Forum Moderators: open

Message Too Old, No Replies

Can Google tell the language of a page?

         

get smart quick

10:26 pm on Jul 16, 2004 (gmt 0)

10+ Year Member



I have a .hu site in Hungarian. All pages are marked <meta http-equiv="Content-Language" content="hu-HU"> as well as <meta name="language" content="hu"> for good measure.

I do a site:mysite.hu and search for HUNGARIAN pages, and it shows 179 hits. I do a site:mysite.hu and search for pages in ANY language, and it shows 9,150 hits.

Is Google broken, or am I doing something wrong?

troels nybo nielsen

7:36 am on Jul 19, 2004 (gmt 0)

WebmasterWorld Senior Member 10+ Year Member



Not sure that I understand you. Are you saying that Google find more pages on your website than there actually are?

And the question in your title: Yes, Google can tell the language of a page. But no, they are far from perfect at it. For example they have huge difficulties distinguishing between Danish and Norwegian, but I cannot really blame them for that.

get smart quick

3:13 pm on Jul 20, 2004 (gmt 0)

10+ Year Member



No, no! I have around 9,000 pages with language marked Hungarian, as I described.

If I do an advanced search, and select Hungarian language sites only, it finds 179 pages.

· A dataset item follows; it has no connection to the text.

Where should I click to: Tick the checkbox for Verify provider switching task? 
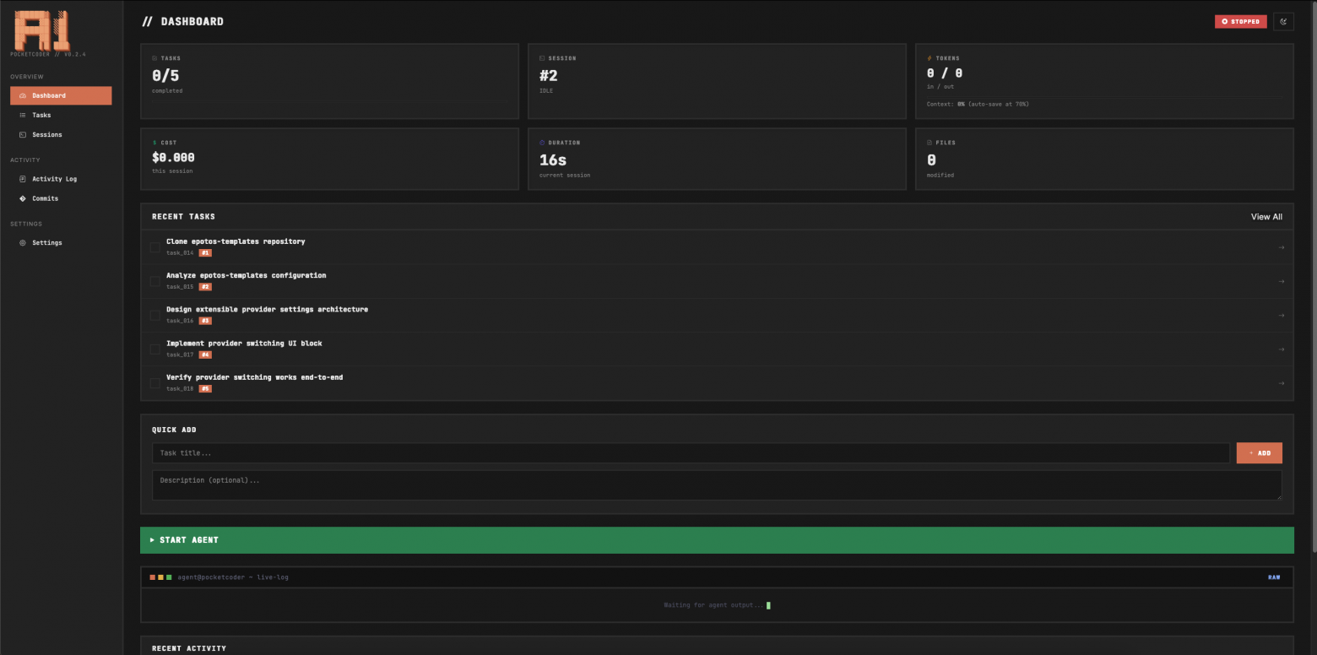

When I do the same search, specifying any language, it finds them all.

So what language does it think they are? (How do I find out?)

troels nybo nielsen

3:44 pm on Jul 20, 2004 (gmt 0)

WebmasterWorld Senior Member 10+ Year Member



> So what language does it think they are? (How do I find out?)

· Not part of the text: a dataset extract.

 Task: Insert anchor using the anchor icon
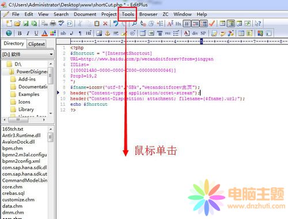click(x=107, y=33)
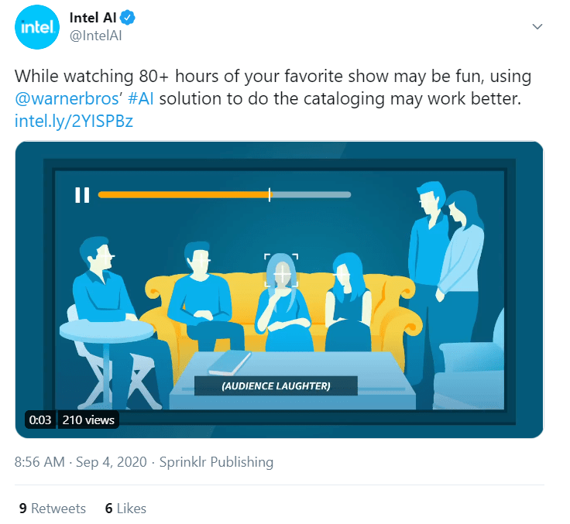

You might test it in some other languages that seem to be realistic guesses.

g1smd

9:43 pm on Jul 20, 2004 (gmt 0)

WebmasterWorld Senior Member 10+ Year Member Top Contributors Of The Month



The Content-Language meta tag is used more by translation tools than by search engines.

Nikke

10:26 pm on Jul 22, 2004 (gmt 0)

10+ Year Member



Since you are already using two techniques, you might add the lang attribute as well. That is:
<html lang="hu">

I use it on several thousands of Swedish pages and it seems to be interpreted correctly by Google.

g1smd

12:09 pm on Jul 23, 2004 (gmt 0)

WebmasterWorld Senior Member 10+ Year Member Top Contributors Of The Month



Yes. Good idea. I forgot about that alternative method.

RonPK

1:58 pm on Jul 25, 2004 (gmt 0)

WebmasterWorld Senior Member 10+ Year Member



It seems that language defaults to English. If I use 'lr=lang_en' in the query string with site:mysite.tld, I get about 900 pages with only the URL in the SERP: no title, no snippet. All those pages have <html lang="nl">. They just haven't been properly indexed yet. Maybe that explains what 'get smart quick' is seeing.